Throughout history, people have used lotteries to distribute goods and money. They were common during the Roman Empire (Nero was a fan) and later in Europe, as a party game, divination device, or a way to raise funds for local projects. The drawing of lots can be found in the Bible, too.
In colonial America, lotteries raised money for roads, libraries, churches, canals, bridges, colleges, and military campaigns. They played a major role in financing the French and Indian War, and helped build Princeton and Columbia universities. Lotteries became so popular that the first American president, Thomas Jefferson, endorsed them as “no more risky than farming.” But Alexander Hamilton grasped what would turn out to be lottery’s true essence: Most people, he wrote, “would prefer a small chance of winning a great deal to a great chance of winning little.”
The odds of winning a prize are determined by dividing the total number of tickets sold by the total possible combinations of numbers on the ticket.
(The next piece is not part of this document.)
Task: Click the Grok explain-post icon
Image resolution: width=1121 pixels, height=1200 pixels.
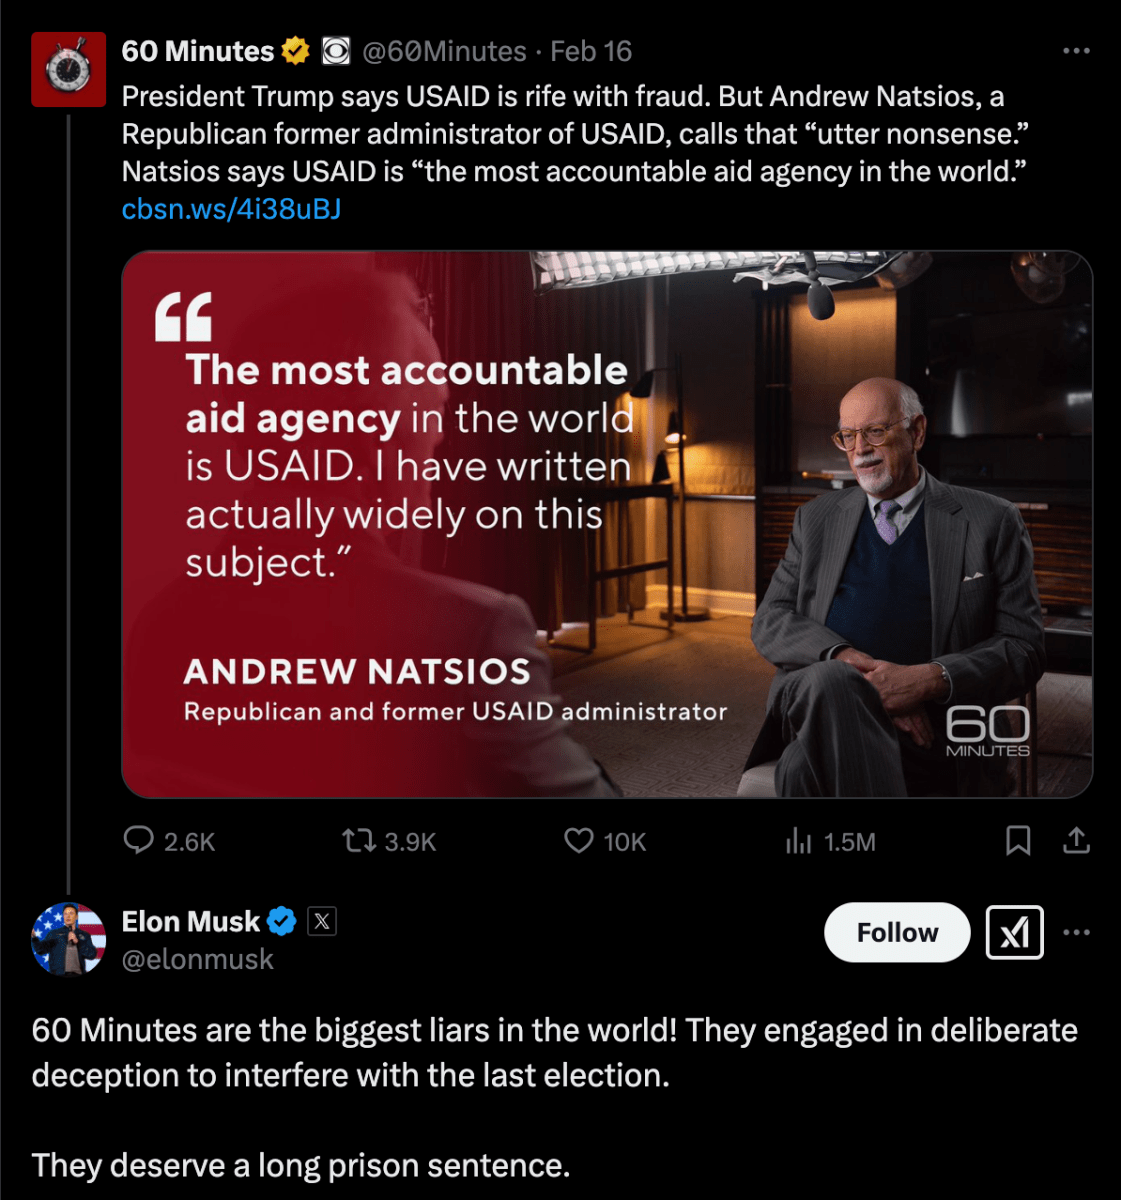Action: click(1014, 932)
The winner’s portion of the prize pool is then calculated based on those odds. The costs of organizing and promoting the lottery, as well as profits and taxes, must also be deducted from this sum. The remainder is available for the winners. Some states have adopted a policy of awarding large, frequent prizes while others prefer to offer fewer but larger jackpots.
Lottery is a powerful force for addictive behavior, as evidenced by the fact that people are willing to spend more than $80 billion a year on lottery tickets. Often, these purchases are made to fulfill dreams that cannot be achieved with the money earned on an entry-level job or from a savings plan. The average American spends more than $300 a month on lottery tickets, and many end up in serious debt within a couple of years.
For politicians faced with declining tax revenues, lottery seemed like a magic trick: They could maintain current services without raising taxes and risk being punished at the polls. In the nineteen-seventies and eighties, as the income gap widened, job security and pensions eroded, and health care costs rose, lottery proponents argued that state-run gambling would help cushion the blow.
State-sponsored lottery games are a form of government-sponsored addiction, and they play the same psychological tricks as video-game makers and tobacco companies do. Whether it’s the slick marketing campaigns or the math behind the games, everything about the lottery is designed to keep players coming back for more. This is not the kind of public policy that deserves to be supported by a government that pretends to have the best interests of its citizens at heart. But it is an example of how far a nation will go to indulge its own self-destructive tendencies.